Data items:
Content starts

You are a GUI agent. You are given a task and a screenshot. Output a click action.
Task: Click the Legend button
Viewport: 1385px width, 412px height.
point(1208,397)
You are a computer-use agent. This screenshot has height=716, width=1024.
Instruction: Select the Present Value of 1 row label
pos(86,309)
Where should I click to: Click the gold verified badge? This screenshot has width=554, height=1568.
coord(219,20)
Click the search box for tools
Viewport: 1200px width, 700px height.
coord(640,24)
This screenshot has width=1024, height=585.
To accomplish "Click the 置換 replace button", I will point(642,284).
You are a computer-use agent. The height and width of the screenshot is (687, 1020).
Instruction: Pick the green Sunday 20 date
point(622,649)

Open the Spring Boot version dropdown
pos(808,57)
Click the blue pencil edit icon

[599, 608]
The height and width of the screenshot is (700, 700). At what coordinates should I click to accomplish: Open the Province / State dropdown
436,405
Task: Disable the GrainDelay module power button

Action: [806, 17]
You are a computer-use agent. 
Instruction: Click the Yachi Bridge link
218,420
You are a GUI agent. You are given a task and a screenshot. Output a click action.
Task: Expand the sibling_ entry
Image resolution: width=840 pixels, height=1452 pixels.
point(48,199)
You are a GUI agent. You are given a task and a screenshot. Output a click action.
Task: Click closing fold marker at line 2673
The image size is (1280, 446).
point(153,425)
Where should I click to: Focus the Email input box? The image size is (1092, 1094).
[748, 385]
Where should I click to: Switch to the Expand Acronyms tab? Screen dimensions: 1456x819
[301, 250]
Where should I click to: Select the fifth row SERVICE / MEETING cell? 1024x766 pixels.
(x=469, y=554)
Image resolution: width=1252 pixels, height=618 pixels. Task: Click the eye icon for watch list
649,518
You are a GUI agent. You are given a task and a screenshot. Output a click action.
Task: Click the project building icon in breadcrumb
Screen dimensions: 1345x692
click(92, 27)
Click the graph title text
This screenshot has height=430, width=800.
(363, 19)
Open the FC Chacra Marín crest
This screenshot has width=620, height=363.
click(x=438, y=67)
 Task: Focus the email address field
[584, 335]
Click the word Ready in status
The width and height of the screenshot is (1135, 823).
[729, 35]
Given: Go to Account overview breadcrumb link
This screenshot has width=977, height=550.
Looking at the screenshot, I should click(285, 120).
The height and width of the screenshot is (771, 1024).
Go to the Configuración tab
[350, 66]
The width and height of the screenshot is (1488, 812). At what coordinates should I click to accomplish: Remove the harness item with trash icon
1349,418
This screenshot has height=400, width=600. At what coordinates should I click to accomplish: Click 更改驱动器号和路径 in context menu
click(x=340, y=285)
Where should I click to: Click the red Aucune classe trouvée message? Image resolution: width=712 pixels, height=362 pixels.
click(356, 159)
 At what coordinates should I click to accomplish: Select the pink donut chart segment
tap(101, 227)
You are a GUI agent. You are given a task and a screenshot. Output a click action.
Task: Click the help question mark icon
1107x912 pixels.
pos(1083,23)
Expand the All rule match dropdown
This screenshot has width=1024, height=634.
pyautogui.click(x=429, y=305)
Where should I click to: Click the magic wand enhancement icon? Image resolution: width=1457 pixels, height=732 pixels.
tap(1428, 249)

Content ends

ASSIGNED TASK: Look above for the line with "Task: Disable the" and the line with "Task: Click closing fold marker at line 2673". Retype those two lines and every line between them exactly, adding nothing.

TASK OUTPUT:
Task: Disable the GrainDelay module power button

Action: [806, 17]
You are a computer-use agent. 
Instruction: Click the Yachi Bridge link
218,420
You are a GUI agent. You are given a task and a screenshot. Output a click action.
Task: Expand the sibling_ entry
Image resolution: width=840 pixels, height=1452 pixels.
point(48,199)
You are a GUI agent. You are given a task and a screenshot. Output a click action.
Task: Click closing fold marker at line 2673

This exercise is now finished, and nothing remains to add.